Kutipan Bacaan:
──────────

Belajar Kehidupan dari Tetua Bali, di Tahun Baru Saka 1945
Nyepi ring Desa Pakraman Tajun, ring Airsanya (Kaja Kangin) Bukit Sinunggal, Den Bukit, Bali Utara.
Oleh Jro Gde Sudibya
Memulai kehidupan di Tahun Baru Caka 1945, 22 Maret 2023, kita bisa belajar dari Tetua Bali dari perjalanan panjang sejarahnya semenjak Peradaban Bali Mula yang dimulai di daerah pegunungan.
Menyebut beberapa sebut saja intisari kehidupan tsb.: pertama, belajar dari alam untuk bisa bertahan hidup dan bertahan secara berkelanjutan, dalam batas-batas keseimbangan alam itu sendiri. Dalam bahasa ke kinian, tidak merusak alam untuk memenuhi kebersahajaan kehidupan. Merusak alam untuk memuaskan keinginan tanpa batas (keserakahan), tidak saja tidak patut, tetapi merupakan kealpaan dan kesalahan kehidupan. Kedua, berguru dengan Alam, menyimak “ritme” dan “iramanya”, menangkap aroma “keharuman” tanah Bali, menjadi merasa dekat dengan Tuhan (atau nama lainnya), bekerja dalam “ritme” dan “irama” tsb. Seorang pertapa di Alas Penulisan sering mengatakan, Tuhan tidak punya nama, orang-orang suci memberikan Nya nama, untuk memudahkan para pengikutnya memahami dan menjalani keyakinan tsb.
Dalam keyakinan Alas Penulisan (focal piint dari Peradaban Bali Mula), murid-murid otentik yang berguru pada Alam, bisa memberikan nama apa saja terhadap “Kemahamulyaan Rahasia Alam” tsb., bagi dirinya sendiri dan atau kelompoknya. Bisa disebut Sang Hyang Embang, Sang Hyang Suwung, Sang Hyang Paraning Numadi (istilah yang datang belakangan). Yang oleh Sarvelli Radhakrishnan seorang intelektual berkebangsaan India yang menjadi Profesor Filsafat Timur di Oxford University dan kemudian Presiden India di sebut sebagai agama spiritual, agama yang sangat pribadi sifatnya, yang disebutnya sebagai “prophetic religion”, agama yang mampu mengembangkan wawasan Kenabian bagi insan manusia bagi dirinya sendiri.

──────────

Tujuan Tugas:
Jawablah tiga pertanyaan berikut berdasarkan kutipan tentang Tahun Baru Saka 1945:
1. Pada tanggal berapa kehidupan di Tahun Baru Caka 1945 dimulai?
2. Menurut seorang pertapa di Alas Penulisan, siapa yang memberikan nama kepada Tuhan?
3. Di universitas mana Sarvelli Radhakrishnan menjadi Profesor Filsafat Timur?

──────────

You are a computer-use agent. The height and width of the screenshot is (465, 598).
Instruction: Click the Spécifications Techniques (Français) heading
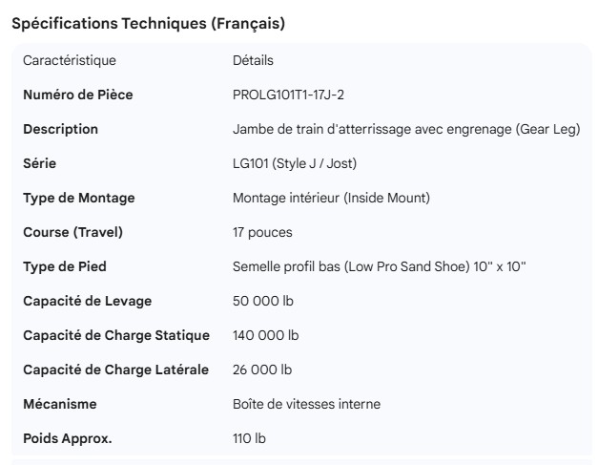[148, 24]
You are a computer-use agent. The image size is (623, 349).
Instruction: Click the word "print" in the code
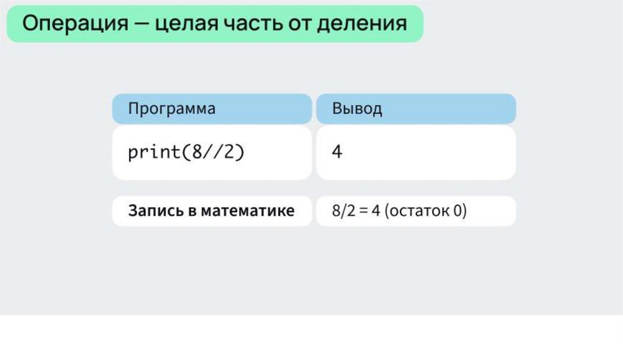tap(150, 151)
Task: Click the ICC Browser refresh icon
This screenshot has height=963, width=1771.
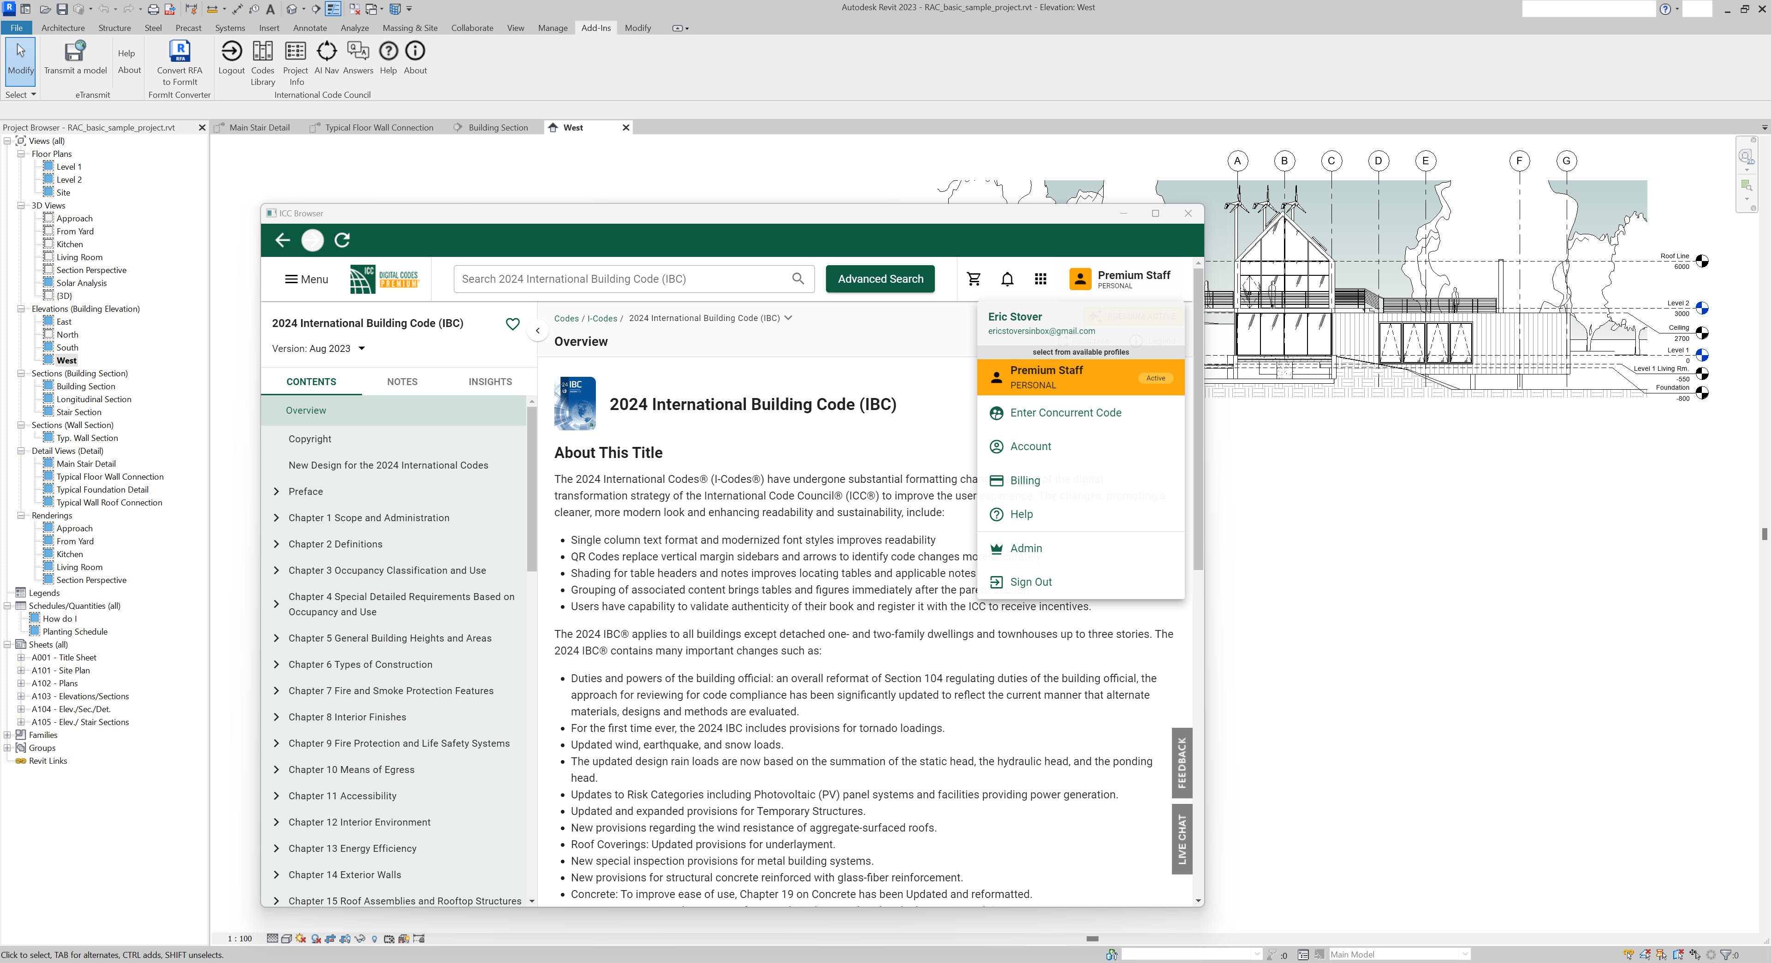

──────────

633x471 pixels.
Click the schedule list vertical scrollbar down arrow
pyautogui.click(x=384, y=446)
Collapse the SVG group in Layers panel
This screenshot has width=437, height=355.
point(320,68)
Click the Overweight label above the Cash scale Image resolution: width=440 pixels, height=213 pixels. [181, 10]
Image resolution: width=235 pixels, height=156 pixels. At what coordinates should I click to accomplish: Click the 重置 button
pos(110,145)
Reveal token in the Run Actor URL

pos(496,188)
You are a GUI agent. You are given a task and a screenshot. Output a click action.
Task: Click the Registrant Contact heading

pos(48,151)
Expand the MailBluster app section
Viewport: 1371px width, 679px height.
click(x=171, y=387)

──────────

Jawaban Latihan:
1. Kehidupan di Tahun Baru Caka 1945 dimulai pada 22 Maret 2023.
2. Orang-orang suci yang memberikan nama kepada Tuhan.
3. Sarvelli Radhakrishnan menjadi Profesor Filsafat Timur di Oxford University.